**DIRECTIVE 1**
Translate this sentence from the bibliometrics text into Spanish: "This article deals with the last trend mentioned and focuses on demonstrating which datasets are currently being combined by research groups in the field."
**DIRECTIVE 2**
Recast every line of the entries that follow the bibliometrics text as a Markdown table with the columns Row and Entry line. Skip blank lines and leave the pictures out.

**SUPPLIED TEXT**
----

Introduction

Due to the increasing importance of scientific research for economic progress and competitiveness, and to new developments in information and communication technologies (ICT), the fields of bibliometrics and research assessment are rapidly developing. A few major trends can be identified:

  • An increase in actual use of bibliometric data and indicators in research assessment;
  • A strong proliferation of bibliometric databases and data-analytical tools; for instance, in the emergence of a range of journal subject classification systems and key words mapping tools;
  • Indicators are becoming more and more sophisticated and fit-to-purpose; new approaches reveal that bibliometrics concerns much more than assessing individuals on the basis of journal impact factors;
  • There is an increasing interest in measuring the effects of the use of bibliometric indicators upon the behavior of researchers, journal editors and publishers;
  • Researchers, research evaluators and policy officials place an emphasis on the societal impact of research, such as its technological value or its contribution to the enlightenment of the general public;
  • Last but not least, more and more projects aim to create and analyze large datasets by combining multiple datasets.

This article deals with the last trend mentioned and focuses on demonstrating which datasets are currently being combined by research groups in the field. It also discusses the aspects and research questions that could be answered using these large datasets. An overview is given in Table 1 below.

 

Combined datasets Studied phenomena Typical research questions
Citation indexes and usage log files of full text publication archives Downloads versus citations; distinct phases in the process of processing scientific information What do downloads of full text articles measure? To what extent do downloads and citations correlate?
Citation indexes and patent databases Linkages between science and technology (the science–technology interface) What is the technological impact of a scientific research finding or field?

----

**RECORDED INFORMATION**
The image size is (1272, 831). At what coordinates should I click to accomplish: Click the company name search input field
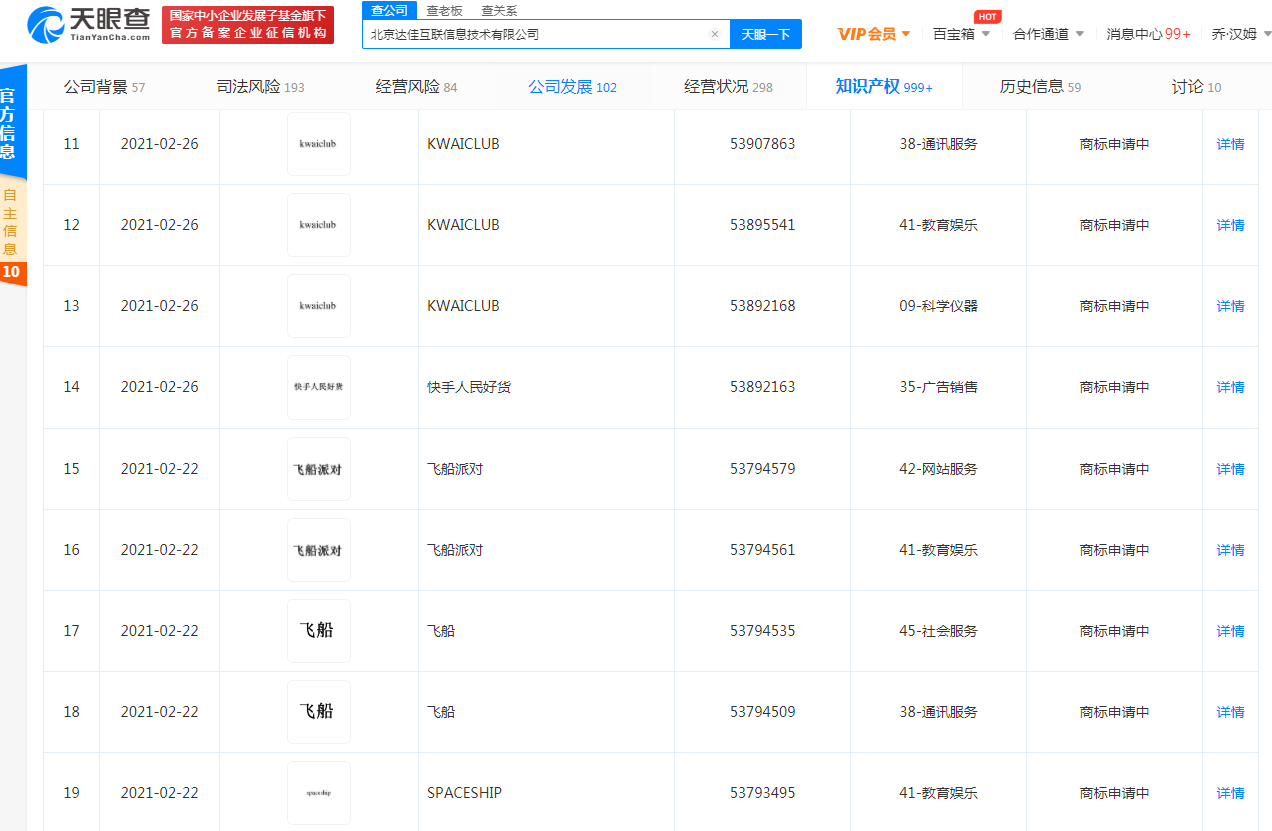click(535, 34)
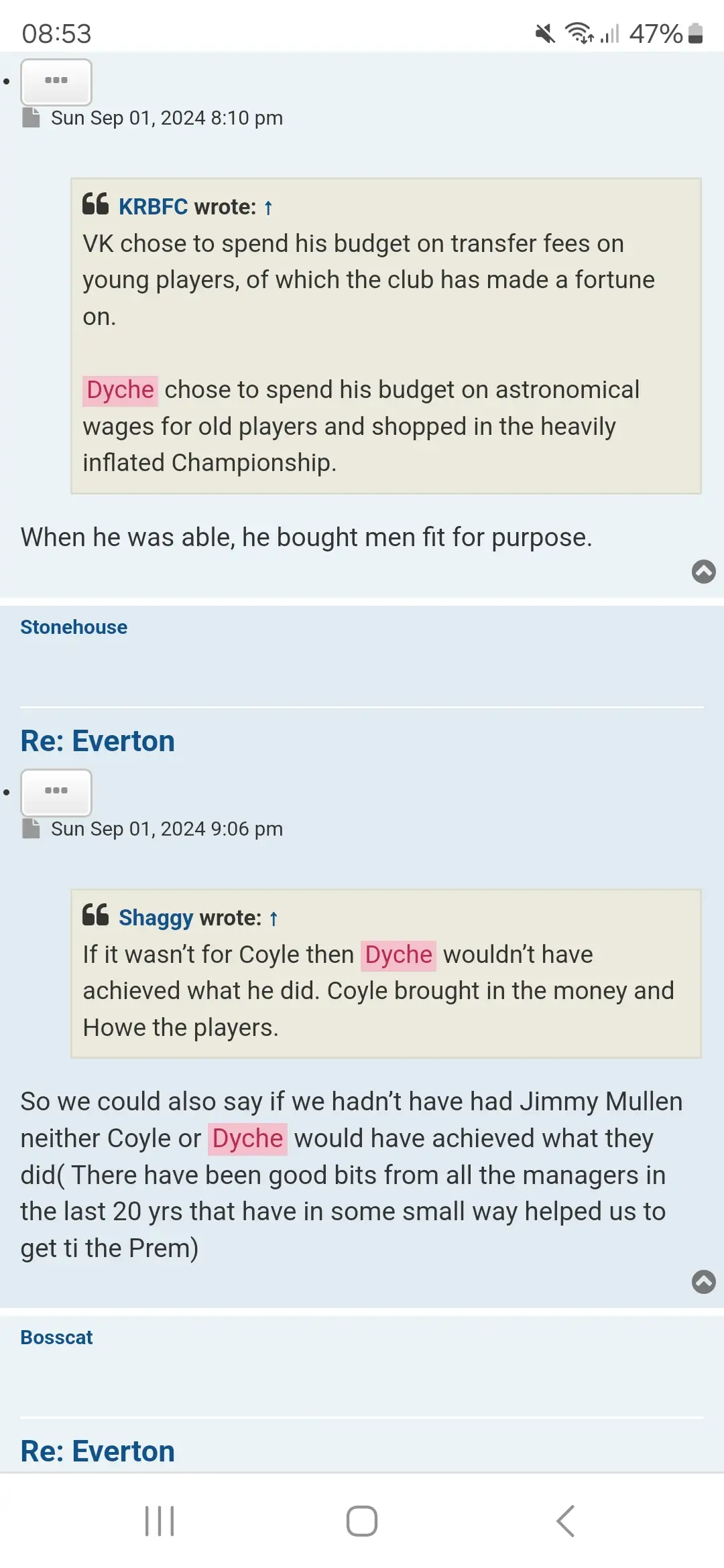Open Shaggy's profile from quote
Screen dimensions: 724x1568
coord(156,918)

----

**ANSWER 1**
Este artículo trata de la última tendencia mencionada y se centra en demostrar qué conjuntos de datos están combinando actualmente los grupos de investigación del área.

**ANSWER 2**
| Row | Entry line |
|---|---|
| 1 | The image size is (1272, 831). At what coordinates should I click to accomplish: Click the company name search input field |
| 2 | click(535, 34) |
| 3 | Open Shaggy's profile from quote |
| 4 | Screen dimensions: 724x1568 |
| 5 | coord(156,918) |